TASK TO COMPLETE: What you should output is the data below, unchanged in every character.

DATA TO PROCESS:
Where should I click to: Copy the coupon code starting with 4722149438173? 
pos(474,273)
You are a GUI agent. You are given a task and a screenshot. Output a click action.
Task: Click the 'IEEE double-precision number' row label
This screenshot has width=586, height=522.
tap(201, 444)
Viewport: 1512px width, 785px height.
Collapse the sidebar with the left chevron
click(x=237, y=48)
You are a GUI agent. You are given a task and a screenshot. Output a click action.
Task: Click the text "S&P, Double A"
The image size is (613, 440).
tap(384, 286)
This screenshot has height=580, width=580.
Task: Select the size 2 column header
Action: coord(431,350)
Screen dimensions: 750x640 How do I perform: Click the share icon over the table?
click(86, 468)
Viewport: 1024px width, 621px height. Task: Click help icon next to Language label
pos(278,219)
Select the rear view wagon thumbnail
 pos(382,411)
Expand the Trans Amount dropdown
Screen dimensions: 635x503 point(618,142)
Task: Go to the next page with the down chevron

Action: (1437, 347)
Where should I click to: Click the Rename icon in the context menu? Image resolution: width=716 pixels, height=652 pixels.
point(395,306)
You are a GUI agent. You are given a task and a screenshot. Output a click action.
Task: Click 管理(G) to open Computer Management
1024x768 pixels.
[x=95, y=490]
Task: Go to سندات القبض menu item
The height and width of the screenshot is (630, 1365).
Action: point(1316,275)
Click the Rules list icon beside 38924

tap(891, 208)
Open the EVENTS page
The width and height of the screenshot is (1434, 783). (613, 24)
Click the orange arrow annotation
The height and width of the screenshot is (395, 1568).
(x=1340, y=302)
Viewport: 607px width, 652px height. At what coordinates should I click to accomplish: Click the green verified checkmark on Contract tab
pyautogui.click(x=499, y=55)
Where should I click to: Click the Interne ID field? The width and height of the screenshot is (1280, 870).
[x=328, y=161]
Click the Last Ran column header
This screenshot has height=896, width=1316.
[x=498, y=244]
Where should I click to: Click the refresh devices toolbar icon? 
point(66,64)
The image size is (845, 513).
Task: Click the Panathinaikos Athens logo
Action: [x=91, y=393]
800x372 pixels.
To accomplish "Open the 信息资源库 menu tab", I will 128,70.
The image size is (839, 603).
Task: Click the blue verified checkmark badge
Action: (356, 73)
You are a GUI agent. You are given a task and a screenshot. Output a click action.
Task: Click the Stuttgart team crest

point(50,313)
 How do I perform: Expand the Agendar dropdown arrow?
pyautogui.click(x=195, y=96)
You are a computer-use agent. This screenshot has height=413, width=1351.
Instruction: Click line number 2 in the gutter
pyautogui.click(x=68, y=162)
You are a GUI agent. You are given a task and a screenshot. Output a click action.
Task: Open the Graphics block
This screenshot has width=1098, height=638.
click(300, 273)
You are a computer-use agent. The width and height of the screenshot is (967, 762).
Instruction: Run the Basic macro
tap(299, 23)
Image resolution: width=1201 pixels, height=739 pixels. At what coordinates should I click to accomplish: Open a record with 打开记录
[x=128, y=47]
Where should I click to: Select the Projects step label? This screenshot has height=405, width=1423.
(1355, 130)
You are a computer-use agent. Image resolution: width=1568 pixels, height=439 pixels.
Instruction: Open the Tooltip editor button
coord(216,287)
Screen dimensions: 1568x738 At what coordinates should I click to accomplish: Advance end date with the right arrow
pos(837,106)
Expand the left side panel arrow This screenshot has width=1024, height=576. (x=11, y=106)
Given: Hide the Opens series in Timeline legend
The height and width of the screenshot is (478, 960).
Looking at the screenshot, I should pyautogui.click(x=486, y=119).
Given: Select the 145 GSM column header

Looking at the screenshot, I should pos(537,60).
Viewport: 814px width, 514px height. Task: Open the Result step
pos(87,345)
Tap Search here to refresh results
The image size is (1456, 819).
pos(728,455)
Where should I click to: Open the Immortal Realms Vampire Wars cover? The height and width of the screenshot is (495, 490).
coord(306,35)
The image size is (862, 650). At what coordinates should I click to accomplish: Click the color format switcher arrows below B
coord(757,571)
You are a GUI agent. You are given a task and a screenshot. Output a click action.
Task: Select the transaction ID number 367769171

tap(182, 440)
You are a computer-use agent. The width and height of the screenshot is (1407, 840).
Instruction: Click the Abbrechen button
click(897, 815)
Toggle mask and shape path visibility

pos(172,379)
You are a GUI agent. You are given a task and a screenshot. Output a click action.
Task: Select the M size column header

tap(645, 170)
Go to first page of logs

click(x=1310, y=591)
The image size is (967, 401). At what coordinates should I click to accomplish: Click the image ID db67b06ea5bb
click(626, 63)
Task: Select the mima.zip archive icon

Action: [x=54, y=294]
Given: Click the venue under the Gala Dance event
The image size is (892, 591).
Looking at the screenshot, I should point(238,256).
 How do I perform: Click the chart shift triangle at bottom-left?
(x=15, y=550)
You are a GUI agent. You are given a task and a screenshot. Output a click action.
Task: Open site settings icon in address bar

FINAL ANSWER:
Where should I click to: Copy the coupon code starting with 4722149438173? 
pos(474,273)
You are a GUI agent. You are given a task and a screenshot. Output a click action.
Task: Click the 'IEEE double-precision number' row label
This screenshot has width=586, height=522.
tap(201, 444)
Viewport: 1512px width, 785px height.
Collapse the sidebar with the left chevron
click(x=237, y=48)
You are a GUI agent. You are given a task and a screenshot. Output a click action.
Task: Click the text "S&P, Double A"
The image size is (613, 440).
tap(384, 286)
This screenshot has height=580, width=580.
Task: Select the size 2 column header
Action: coord(431,350)
Screen dimensions: 750x640 How do I perform: Click the share icon over the table?
click(86, 468)
Viewport: 1024px width, 621px height. Task: Click help icon next to Language label
pos(278,219)
Select the rear view wagon thumbnail
 pos(382,411)
Expand the Trans Amount dropdown
Screen dimensions: 635x503 point(618,142)
Task: Go to the next page with the down chevron

Action: (1437, 347)
Where should I click to: Click the Rename icon in the context menu? Image resolution: width=716 pixels, height=652 pixels.
point(395,306)
You are a GUI agent. You are given a task and a screenshot. Output a click action.
Task: Click 管理(G) to open Computer Management
1024x768 pixels.
[x=95, y=490]
Task: Go to سندات القبض menu item
The height and width of the screenshot is (630, 1365).
Action: point(1316,275)
Click the Rules list icon beside 38924

tap(891, 208)
Open the EVENTS page
The width and height of the screenshot is (1434, 783). (613, 24)
Click the orange arrow annotation
The height and width of the screenshot is (395, 1568).
(x=1340, y=302)
Viewport: 607px width, 652px height. At what coordinates should I click to accomplish: Click the green verified checkmark on Contract tab
pyautogui.click(x=499, y=55)
Where should I click to: Click the Interne ID field? The width and height of the screenshot is (1280, 870).
[x=328, y=161]
Click the Last Ran column header
This screenshot has height=896, width=1316.
[x=498, y=244]
Where should I click to: Click the refresh devices toolbar icon? 
point(66,64)
The image size is (845, 513).
Task: Click the Panathinaikos Athens logo
Action: [x=91, y=393]
800x372 pixels.
To accomplish "Open the 信息资源库 menu tab", I will 128,70.
The image size is (839, 603).
Task: Click the blue verified checkmark badge
Action: (356, 73)
You are a GUI agent. You are given a task and a screenshot. Output a click action.
Task: Click the Stuttgart team crest

point(50,313)
 How do I perform: Expand the Agendar dropdown arrow?
pyautogui.click(x=195, y=96)
You are a computer-use agent. This screenshot has height=413, width=1351.
Instruction: Click line number 2 in the gutter
pyautogui.click(x=68, y=162)
You are a GUI agent. You are given a task and a screenshot. Output a click action.
Task: Open the Graphics block
This screenshot has width=1098, height=638.
click(300, 273)
You are a computer-use agent. The width and height of the screenshot is (967, 762).
Instruction: Run the Basic macro
tap(299, 23)
Image resolution: width=1201 pixels, height=739 pixels. At what coordinates should I click to accomplish: Open a record with 打开记录
[x=128, y=47]
Where should I click to: Select the Projects step label? This screenshot has height=405, width=1423.
(1355, 130)
You are a computer-use agent. Image resolution: width=1568 pixels, height=439 pixels.
Instruction: Open the Tooltip editor button
coord(216,287)
Screen dimensions: 1568x738 At what coordinates should I click to accomplish: Advance end date with the right arrow
pos(837,106)
Expand the left side panel arrow This screenshot has width=1024, height=576. (x=11, y=106)
Given: Hide the Opens series in Timeline legend
The height and width of the screenshot is (478, 960).
Looking at the screenshot, I should pyautogui.click(x=486, y=119).
Given: Select the 145 GSM column header

Looking at the screenshot, I should pos(537,60).
Viewport: 814px width, 514px height. Task: Open the Result step
pos(87,345)
Tap Search here to refresh results
The image size is (1456, 819).
pos(728,455)
Where should I click to: Open the Immortal Realms Vampire Wars cover? The height and width of the screenshot is (495, 490).
coord(306,35)
The image size is (862, 650). At what coordinates should I click to accomplish: Click the color format switcher arrows below B
coord(757,571)
You are a GUI agent. You are given a task and a screenshot. Output a click action.
Task: Select the transaction ID number 367769171

tap(182, 440)
You are a computer-use agent. The width and height of the screenshot is (1407, 840).
Instruction: Click the Abbrechen button
click(897, 815)
Toggle mask and shape path visibility

pos(172,379)
You are a GUI agent. You are given a task and a screenshot. Output a click action.
Task: Select the M size column header

tap(645, 170)
Go to first page of logs

click(x=1310, y=591)
The image size is (967, 401). At what coordinates should I click to accomplish: Click the image ID db67b06ea5bb
click(626, 63)
Task: Select the mima.zip archive icon

Action: [x=54, y=294]
Given: Click the venue under the Gala Dance event
The image size is (892, 591).
Looking at the screenshot, I should point(238,256).
 How do I perform: Click the chart shift triangle at bottom-left?
(x=15, y=550)
You are a GUI agent. You are given a task and a screenshot. Output a click action.
Task: Open site settings icon in address bar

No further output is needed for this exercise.